Developed using the R Shiny framework, menuraR eliminates many of the technical barriers traditionally associated with advanced statistical software. Users do not need to install additional packages or configure language-specific environments, which is particularly valuable for interdisciplinary research teams and educational settings. The platform helps users to compare NLDR layouts, select the ones that most accurately represent the high-dimensional data structure, and assess NLDR results.

Currently, menuraR supports only two NLDR methods: tSNE and UMAP for computing additional layouts within the app. Performance may vary depending on dataset size and browser memory limits, as all computations are handled server-side. Users working with very large datasets may experience slower response times, and expanding support to other NLDR methods is a potential direction for future development.

6.7 Supplementary materials

The menuraR application is available online at https://ebsmonash.shinyapps.io/menuraR/. All data and materials used in the study are openly available. The survey data collected from participants can be accessed at https://github.com/JayaniLakshika/Monash_PhD_thesis/blob/main/data/menuraR/usability_study_data.csv. The example datasets provided within the menuraR app are available at https://github.com/JayaniLakshika/Monash_PhD_thesis/tree/main/data/menuraR.

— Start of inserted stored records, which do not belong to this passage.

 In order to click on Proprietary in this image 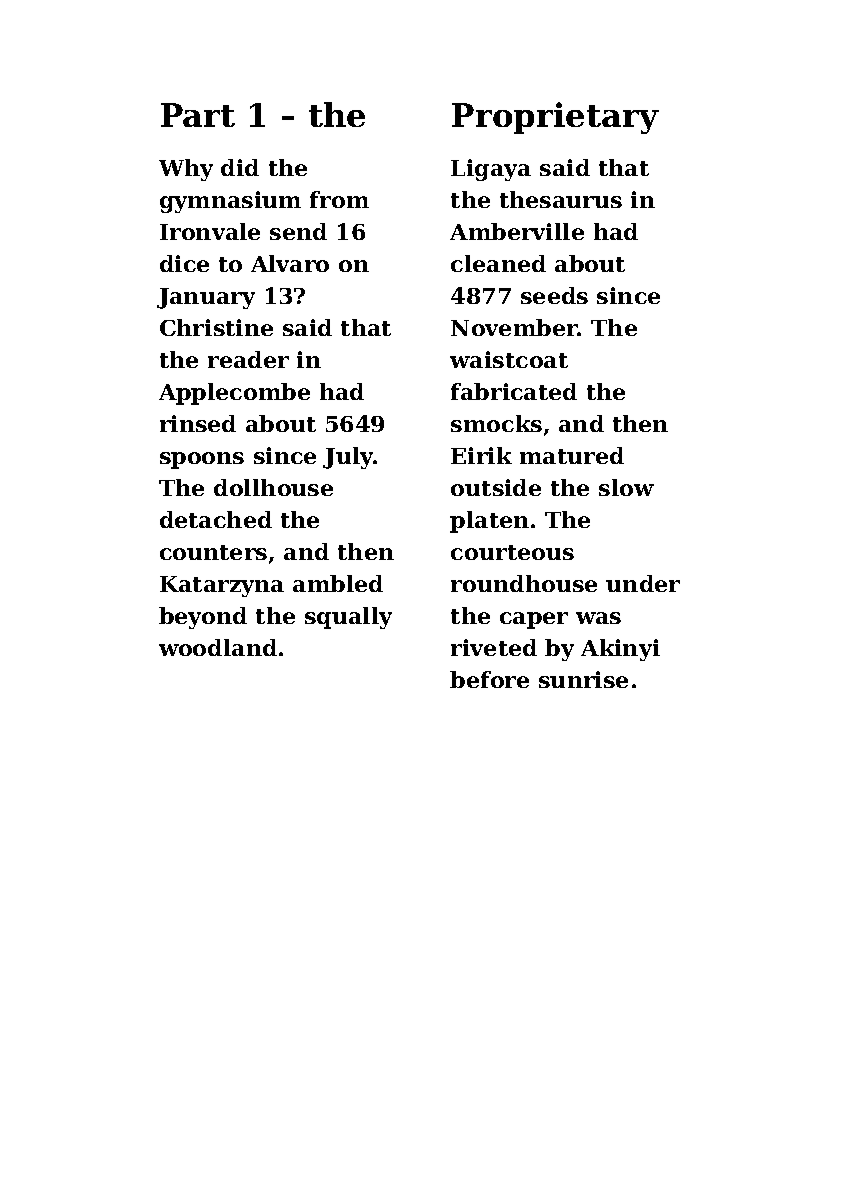, I will do `click(555, 118)`.
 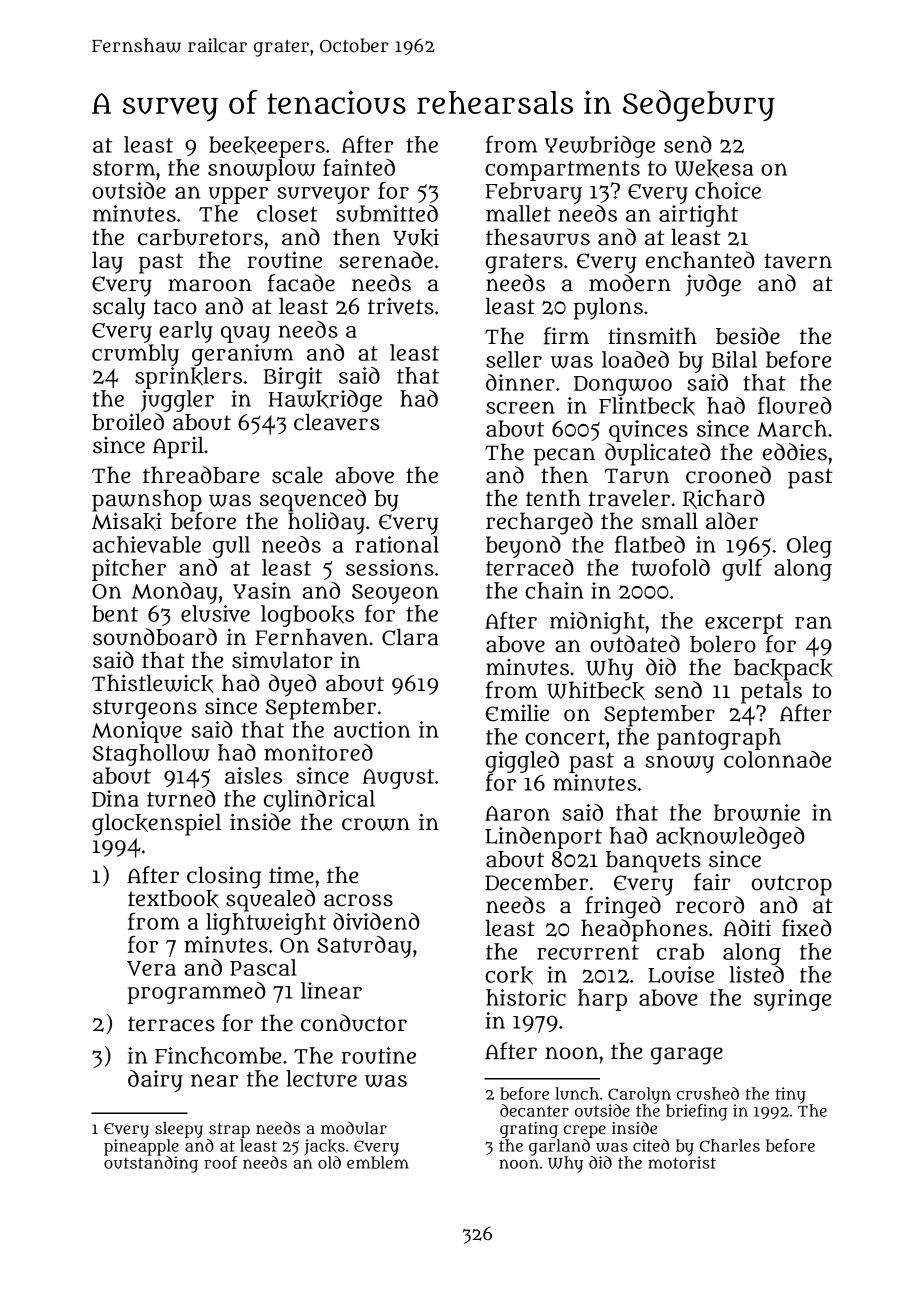 I want to click on outstanding, so click(x=151, y=1164).
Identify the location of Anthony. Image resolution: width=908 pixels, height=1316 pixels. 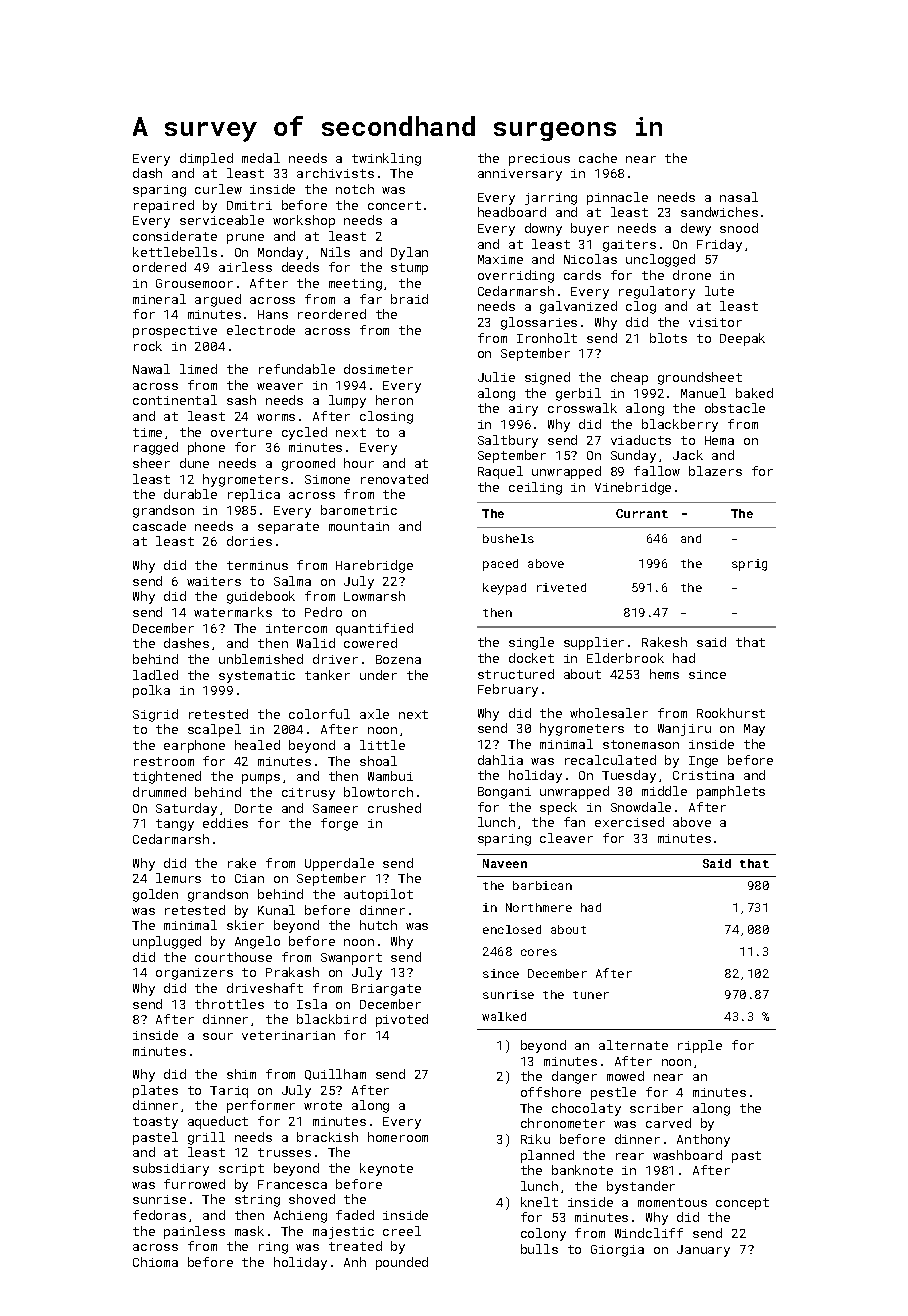
(703, 1140).
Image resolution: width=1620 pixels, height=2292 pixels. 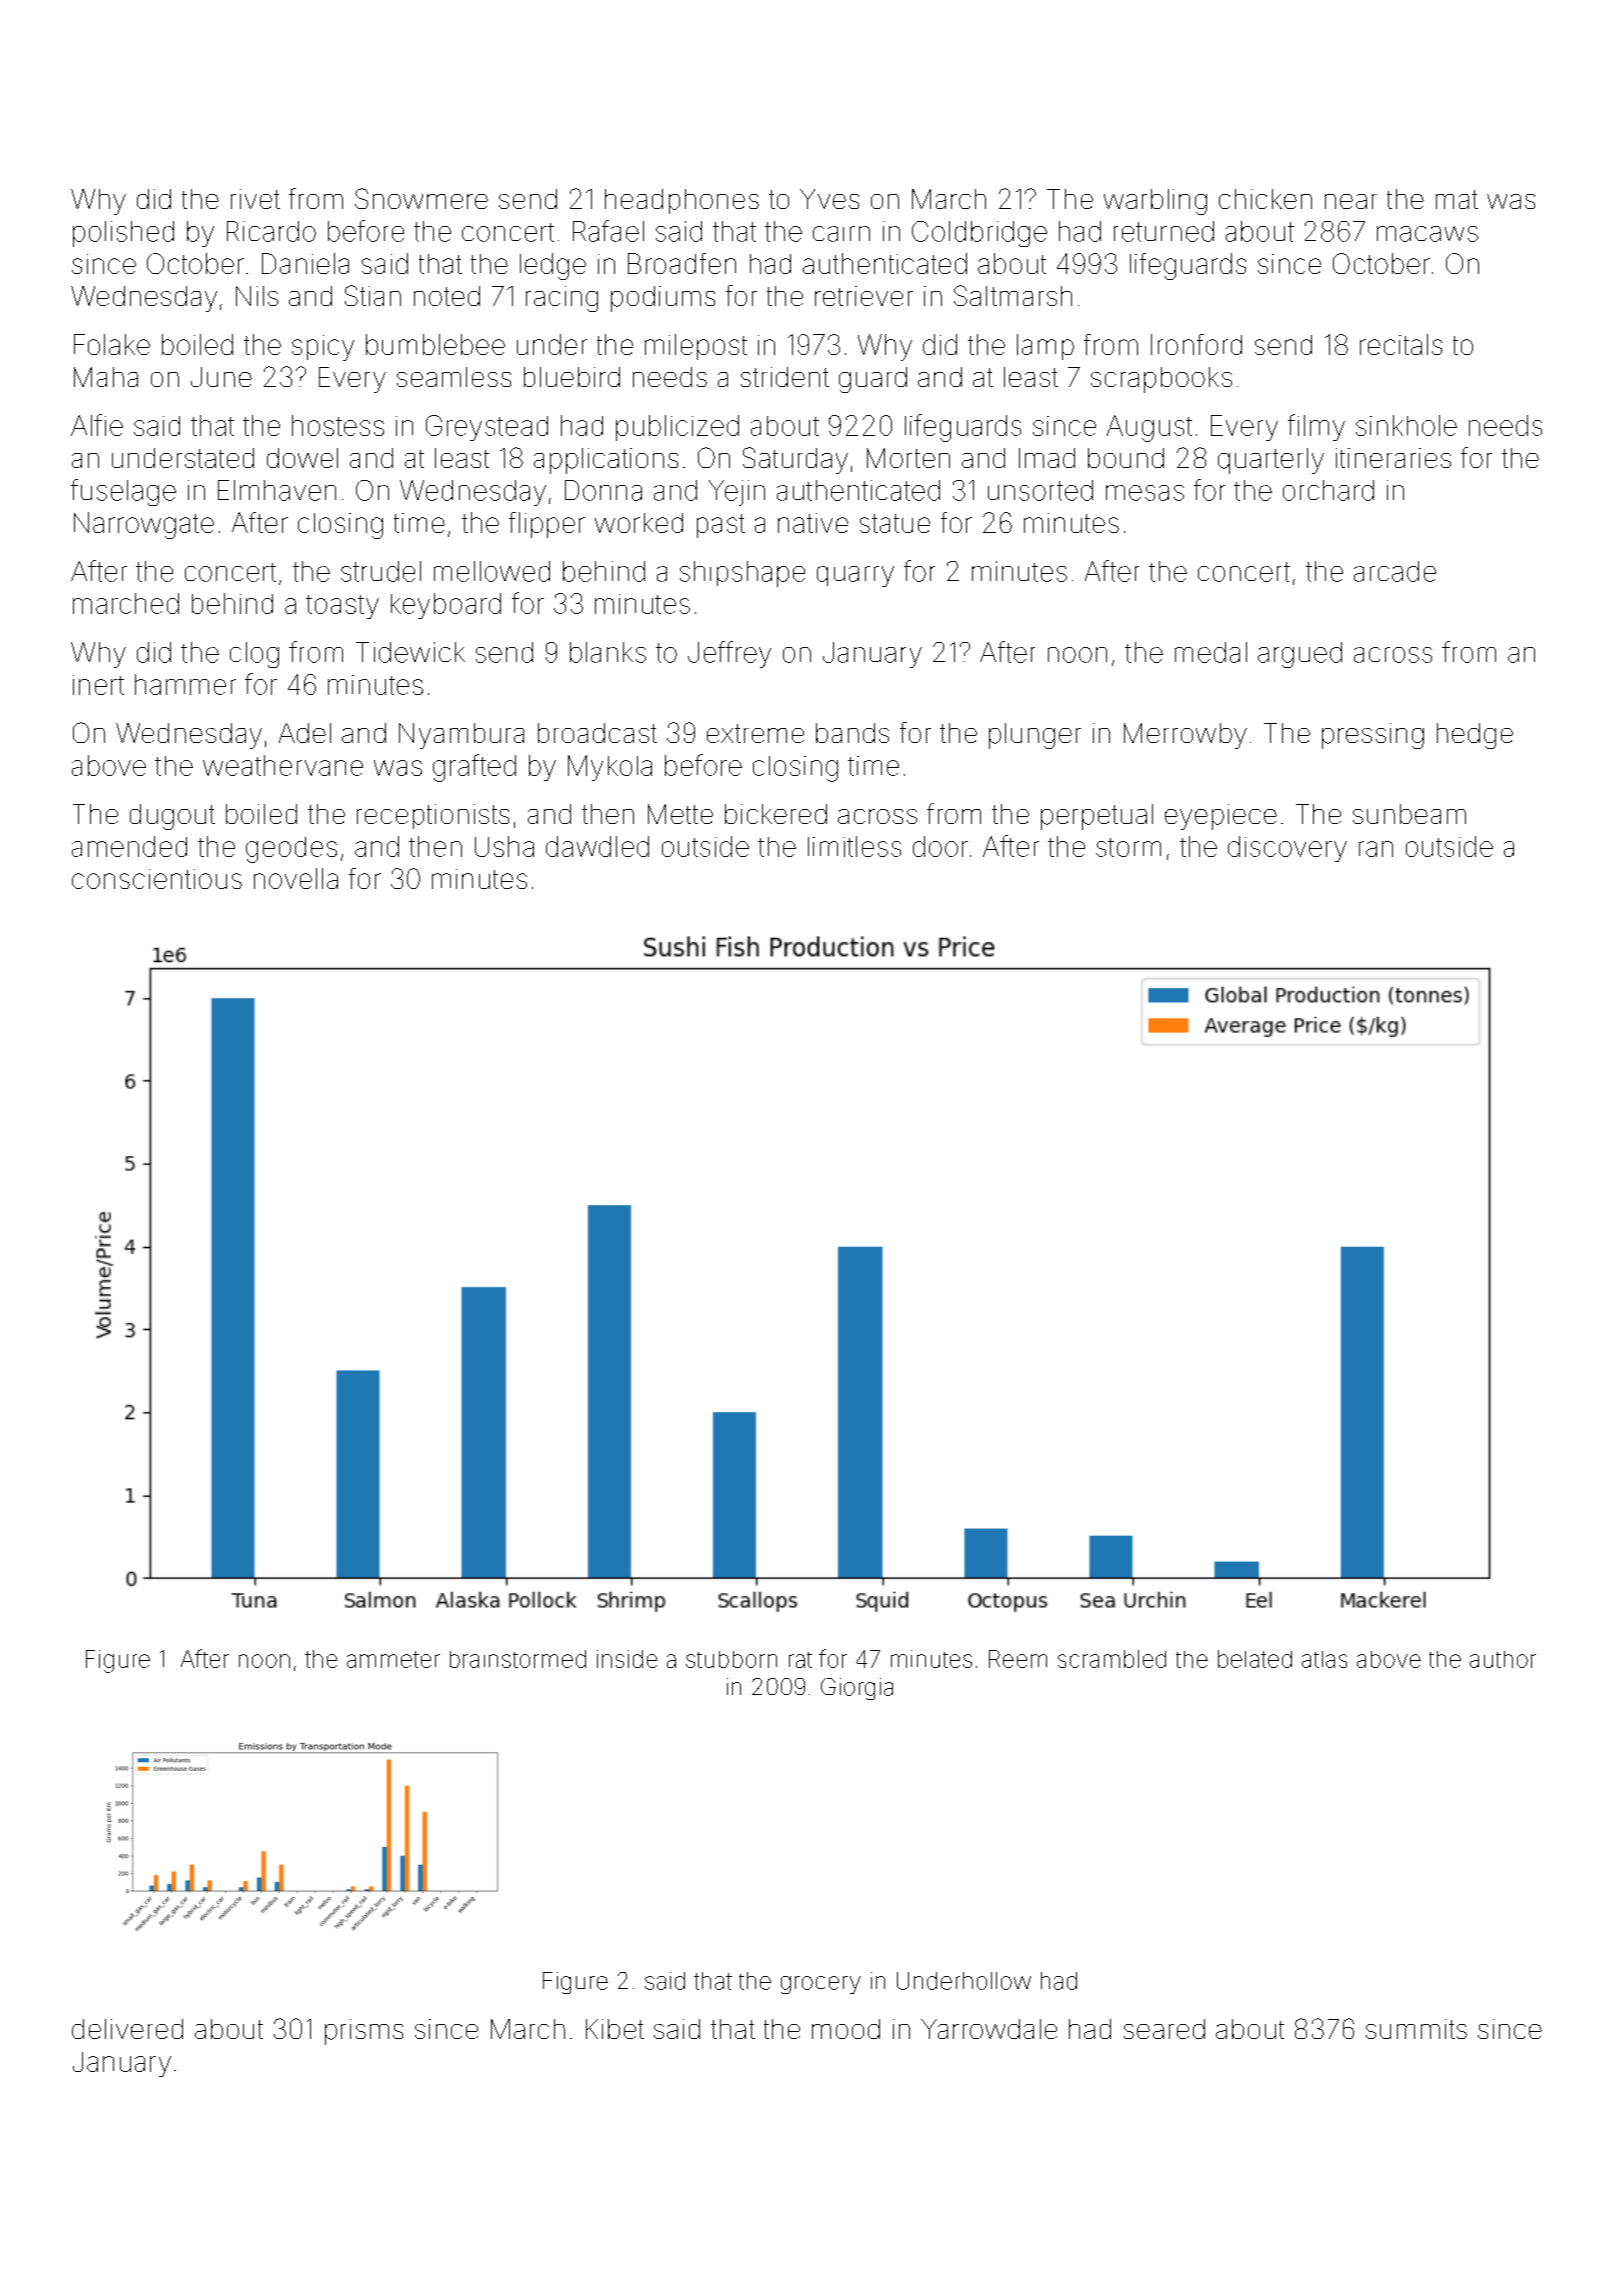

Additionally, the run sheets used to guide participants through the usability study are publicly available at https://github.com/JayaniLakshika/Monash_PhD_thesis/tree/main/scripts/menuraR/run_sheets.

6.8 Acknowledgments

We thank members of NUMBATs, the working group of the Department of Econometrics and Business Statistics, Monash University, Australia, for their participation in the usability survey and for providing valuable feedback that helped improve this research.